The entries below hold a line with "Open the 拼图 (Collage) tool" and a line with "You are a computer-use agent. The image". Return those lines and all that lie between them, exactly and only.

=======

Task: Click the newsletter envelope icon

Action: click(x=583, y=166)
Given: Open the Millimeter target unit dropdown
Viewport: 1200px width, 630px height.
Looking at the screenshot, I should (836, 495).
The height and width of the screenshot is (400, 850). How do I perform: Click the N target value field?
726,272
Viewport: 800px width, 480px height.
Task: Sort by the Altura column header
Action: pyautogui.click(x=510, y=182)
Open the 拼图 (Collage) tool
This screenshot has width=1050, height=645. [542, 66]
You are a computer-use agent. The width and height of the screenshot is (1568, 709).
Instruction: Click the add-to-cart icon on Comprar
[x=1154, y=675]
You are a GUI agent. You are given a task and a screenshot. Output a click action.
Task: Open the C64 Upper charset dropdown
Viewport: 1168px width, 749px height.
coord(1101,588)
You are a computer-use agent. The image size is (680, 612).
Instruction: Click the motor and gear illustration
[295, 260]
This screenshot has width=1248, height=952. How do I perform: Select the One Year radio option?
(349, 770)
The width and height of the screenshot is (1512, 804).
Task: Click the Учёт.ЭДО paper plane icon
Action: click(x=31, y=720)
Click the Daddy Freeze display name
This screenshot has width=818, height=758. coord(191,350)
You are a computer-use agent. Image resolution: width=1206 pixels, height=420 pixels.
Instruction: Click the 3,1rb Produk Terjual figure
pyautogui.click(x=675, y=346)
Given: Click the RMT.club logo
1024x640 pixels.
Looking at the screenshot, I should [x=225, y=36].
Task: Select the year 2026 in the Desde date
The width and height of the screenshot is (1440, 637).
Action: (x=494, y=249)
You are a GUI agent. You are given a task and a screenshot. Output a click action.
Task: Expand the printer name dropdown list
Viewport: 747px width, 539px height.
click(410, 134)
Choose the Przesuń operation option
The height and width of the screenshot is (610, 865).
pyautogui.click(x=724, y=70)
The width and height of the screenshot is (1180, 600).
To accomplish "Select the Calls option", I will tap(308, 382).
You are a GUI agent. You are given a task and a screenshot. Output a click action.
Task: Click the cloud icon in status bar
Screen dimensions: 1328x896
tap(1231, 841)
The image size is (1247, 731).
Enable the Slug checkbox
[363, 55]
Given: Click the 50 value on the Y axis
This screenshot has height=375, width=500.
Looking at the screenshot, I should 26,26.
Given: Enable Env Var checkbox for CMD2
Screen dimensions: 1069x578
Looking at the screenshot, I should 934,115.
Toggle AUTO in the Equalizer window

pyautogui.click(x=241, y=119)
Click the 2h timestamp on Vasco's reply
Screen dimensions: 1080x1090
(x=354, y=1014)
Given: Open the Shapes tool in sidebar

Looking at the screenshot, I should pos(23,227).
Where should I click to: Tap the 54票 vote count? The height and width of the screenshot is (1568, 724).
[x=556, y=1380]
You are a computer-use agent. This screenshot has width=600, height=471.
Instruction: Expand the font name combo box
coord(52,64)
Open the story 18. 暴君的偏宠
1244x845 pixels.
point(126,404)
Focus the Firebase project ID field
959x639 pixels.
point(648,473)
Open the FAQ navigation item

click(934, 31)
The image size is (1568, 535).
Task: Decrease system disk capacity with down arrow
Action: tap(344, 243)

=======

▶ Result:
Open the 拼图 (Collage) tool
This screenshot has width=1050, height=645. [542, 66]
You are a computer-use agent. The width and height of the screenshot is (1568, 709).
Instruction: Click the add-to-cart icon on Comprar
[x=1154, y=675]
You are a GUI agent. You are given a task and a screenshot. Output a click action.
Task: Open the C64 Upper charset dropdown
Viewport: 1168px width, 749px height.
coord(1101,588)
You are a computer-use agent. The image size is (680, 612).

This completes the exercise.